> **Available records**
★ ★ ★

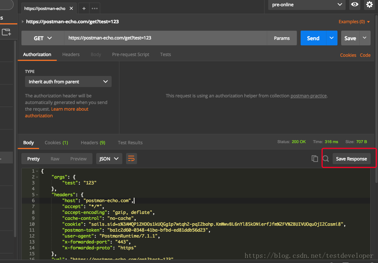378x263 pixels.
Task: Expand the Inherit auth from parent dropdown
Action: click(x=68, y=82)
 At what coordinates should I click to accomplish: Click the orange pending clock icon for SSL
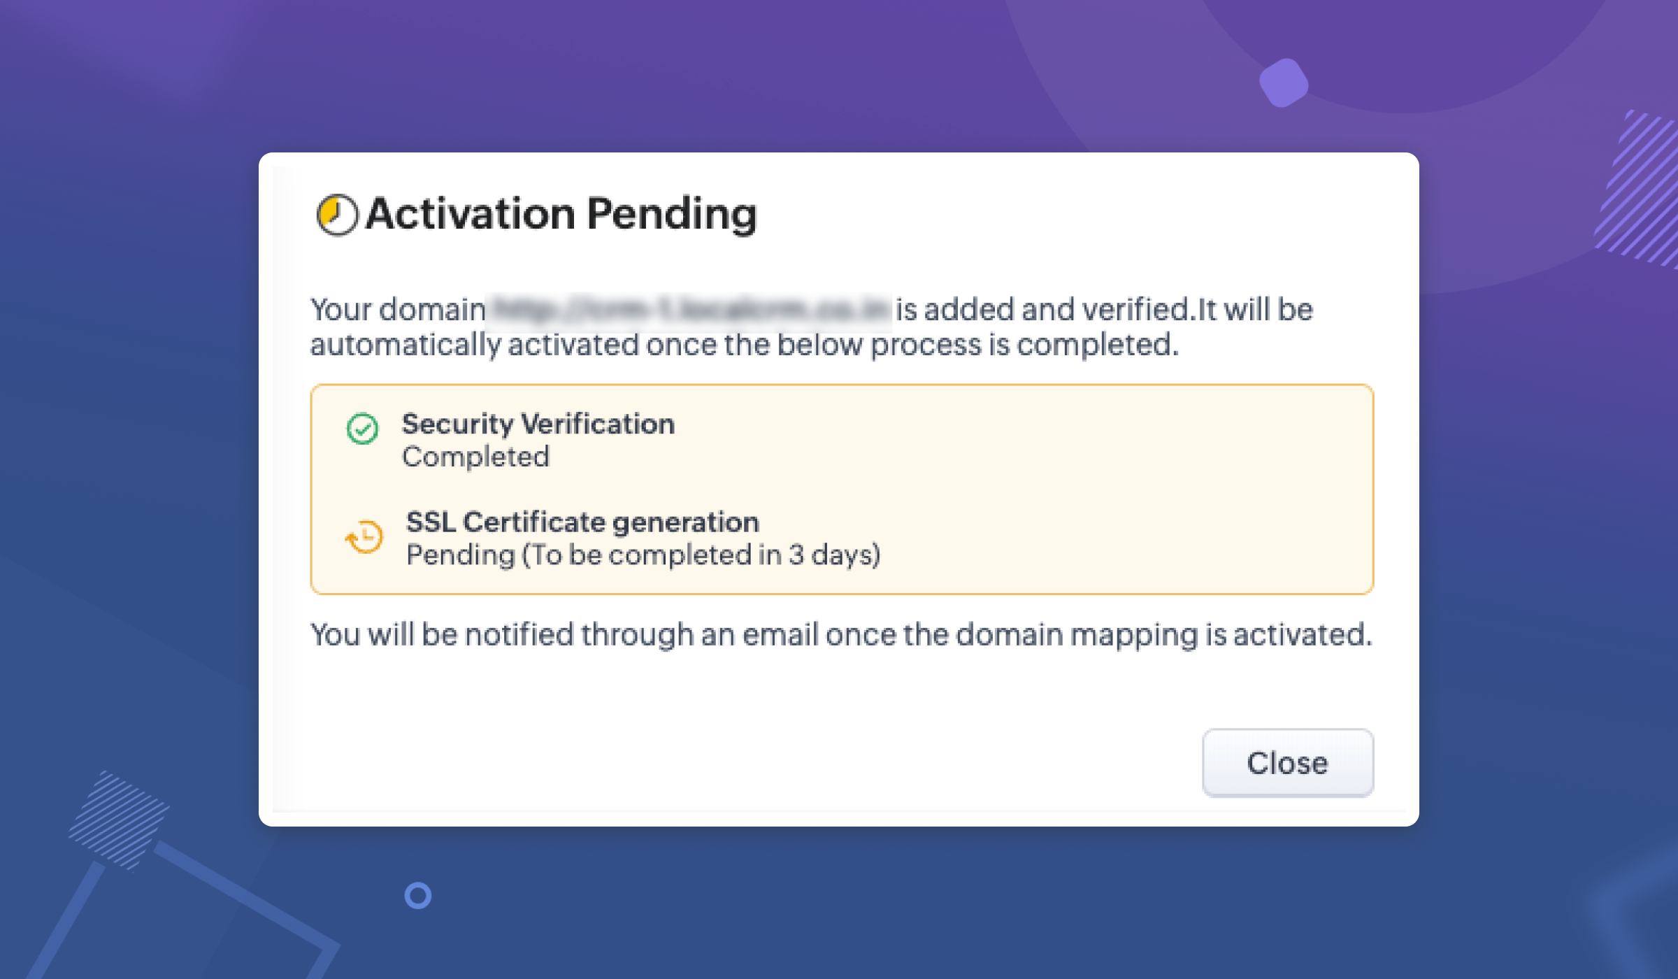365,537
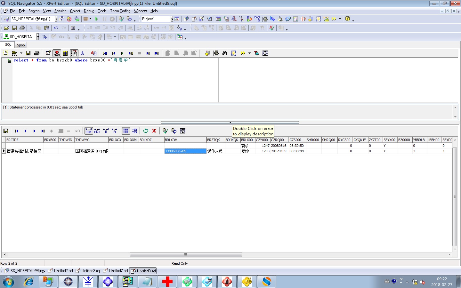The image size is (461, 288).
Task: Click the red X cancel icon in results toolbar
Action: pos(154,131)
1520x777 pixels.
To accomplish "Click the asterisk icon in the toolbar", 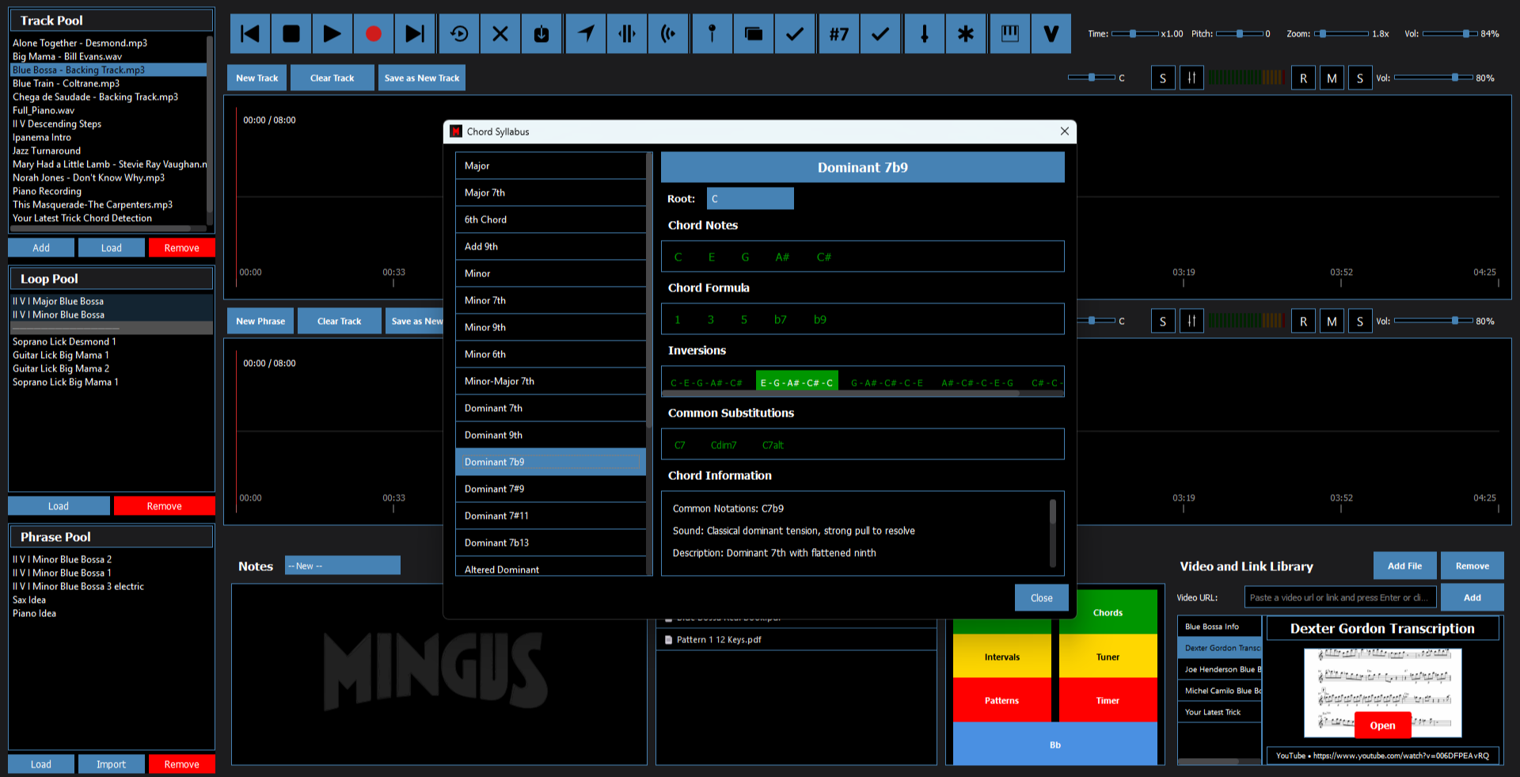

★ ★ ★

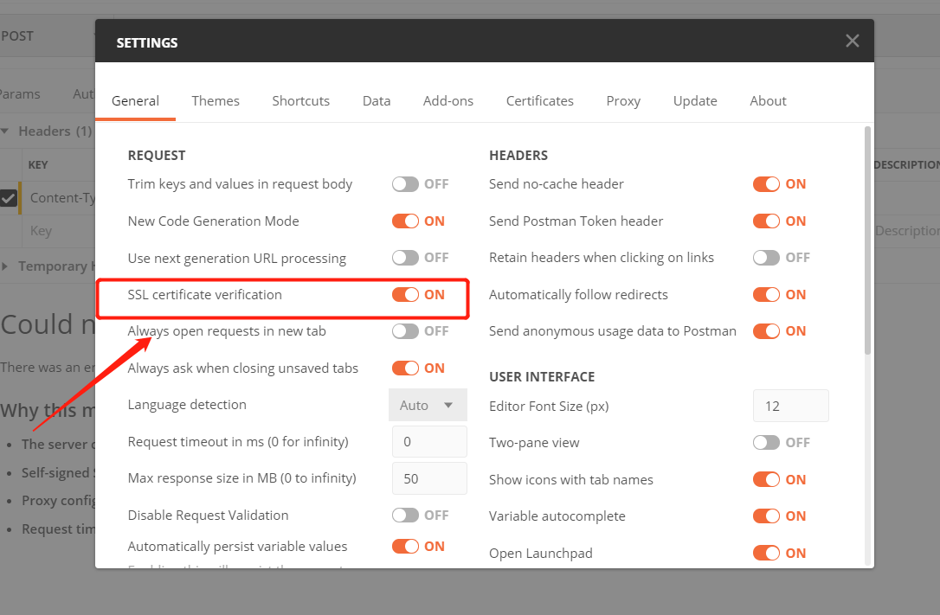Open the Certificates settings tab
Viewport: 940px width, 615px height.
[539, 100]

★ ★ ★

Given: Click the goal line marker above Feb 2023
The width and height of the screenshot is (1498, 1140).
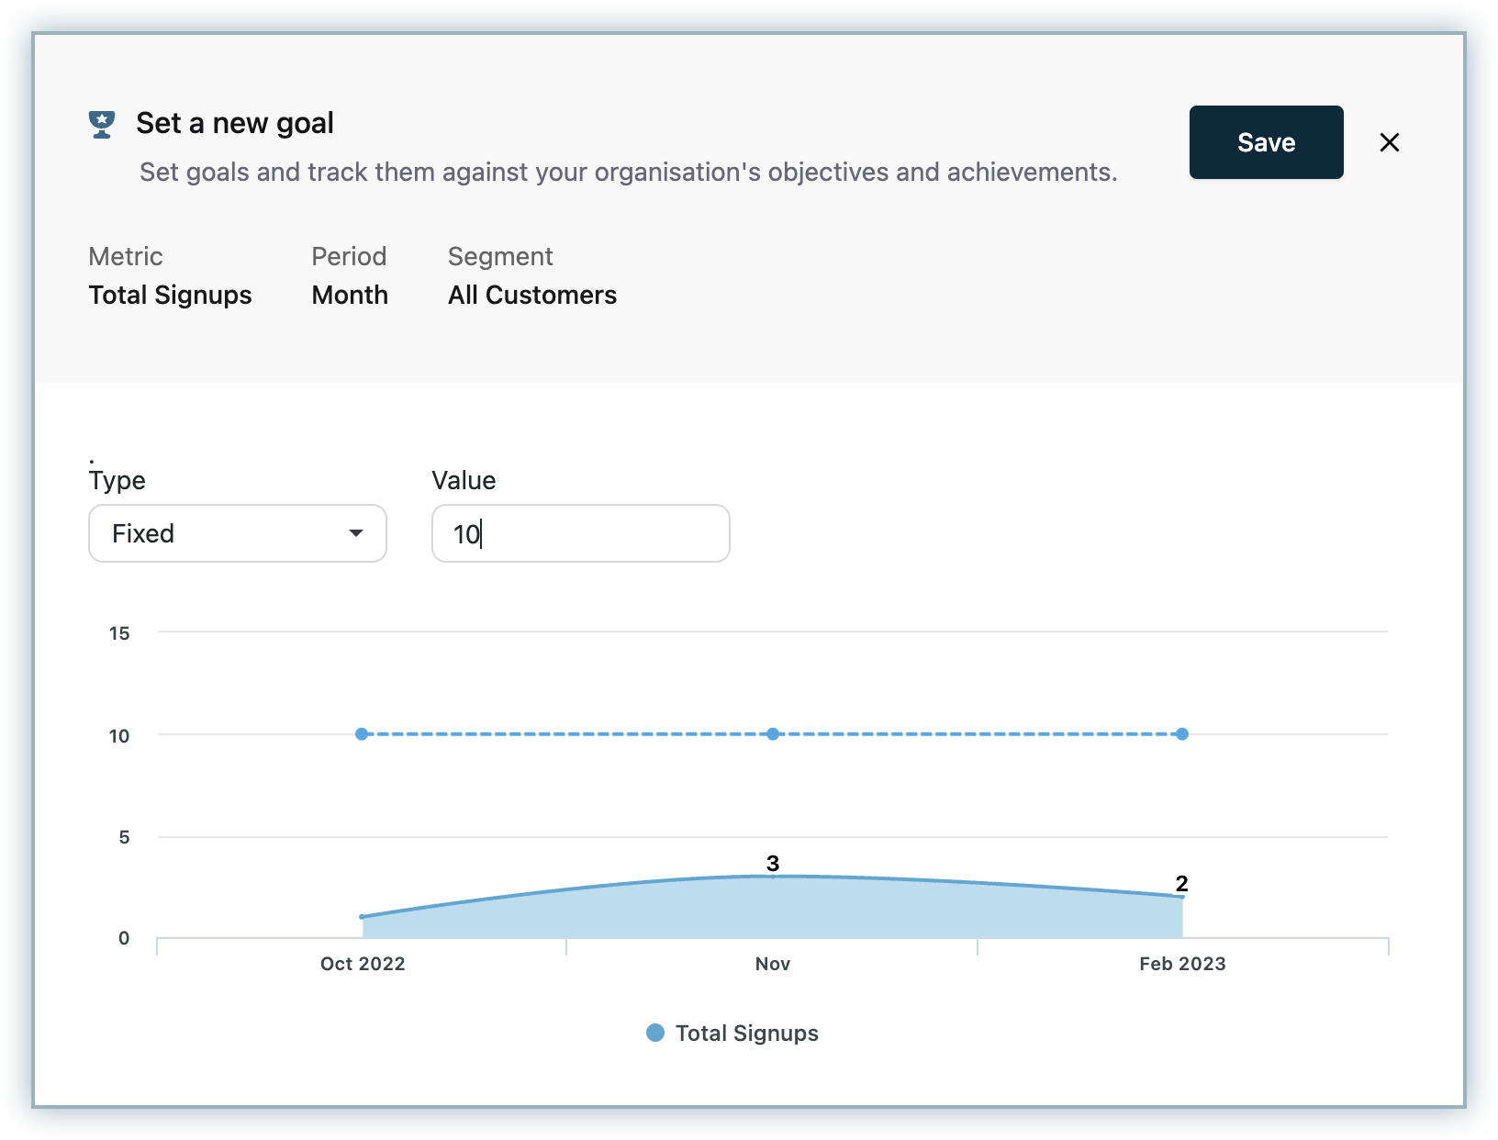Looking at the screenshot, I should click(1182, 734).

★ ★ ★

> **Try it**
From the line holding "At what coordinates" to the line holding "the asterisk icon", both included, retype the entries above exactly and drop the pictures.

> **The completed task**
 At what coordinates should I click to accomplish: Click the orange pending clock icon for SSL
365,537
The image size is (461, 288).
Task: Click the red X cancel icon in results toolbar
Action: pos(154,131)
1520x777 pixels.
To accomplish "Click the asterisk icon in the toolbar", 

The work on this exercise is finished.